He says he had heard about the Ashbourne Territorials losses, adding that he hoped to come in contact with them. “Then I can have a talk which is dear to the hearts of everyone of us – a talk of home and loved ones.”

The indomitable spirit of the British soldier is now legend, and it is exemplified in another communication shared with the readers of the Telegraph.

In his letter, Private Stanley Stone, serving with the territorials ‘somewhere in France’, details a game of football. Stone, formerly of Ashbourne Town Reserves Football Club detailed how the Ashbourne Company played a company of the Royal Scots.
“The Ashbourne Team was as follows: Fearn, goal; Chell and Kettle, backs; Stone Pearce and Barker, half backs; Hollingshead, Bedford, Bailey, Mee and Johnson, forwards. The Ashbourne men scored five minutes from the start, and 20 minutes later the ‘Jocks’ equalised. Play was pretty even, and in the last minute the Ashbournians scored again and ran out winners 2-1, England thus beating Scotland in the international game under shell fire.”
He explained that the sound of guns could be heard plainly during the game.

But such recreation was far from the mind of Private J Woodyatt, writing to his mother in Compton Bridge. He relates his first four days in the trenches.

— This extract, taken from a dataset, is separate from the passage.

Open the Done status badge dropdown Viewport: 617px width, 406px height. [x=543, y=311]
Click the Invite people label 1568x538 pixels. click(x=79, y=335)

“The things most to fear,” he says “are the snipers; they won’t let you stray far behind the trenches without letting you have one or two bullets , which go singing by you. They make things very warm both day and night. We have been shelled several times but they appear to be rotten marksmen in this district, so we have escaped so far except to get covered with dirt occasionally. Rifle fire goes on day and night and we like to oblige them as often as possible.”

A Belgian refugee in Ripley, was reported to have received a letter from his son, a private in the Belgian army who had been taken prisoner by the Germans in Liege but had escaped the concentration camp where he was being held. He marched for three days to the Dutch border, but was recaptured near the frontier with Germany. He was returned to the camp, court martialled and sentenced to 15 days imprisonment.
“His object in escaping was to reach Belgium via Holland and England and to fight again for his country. He states that the food supplied in prison was of a better quality that in the concentration camp. He adds that bread is very scarce and almost uneatable.”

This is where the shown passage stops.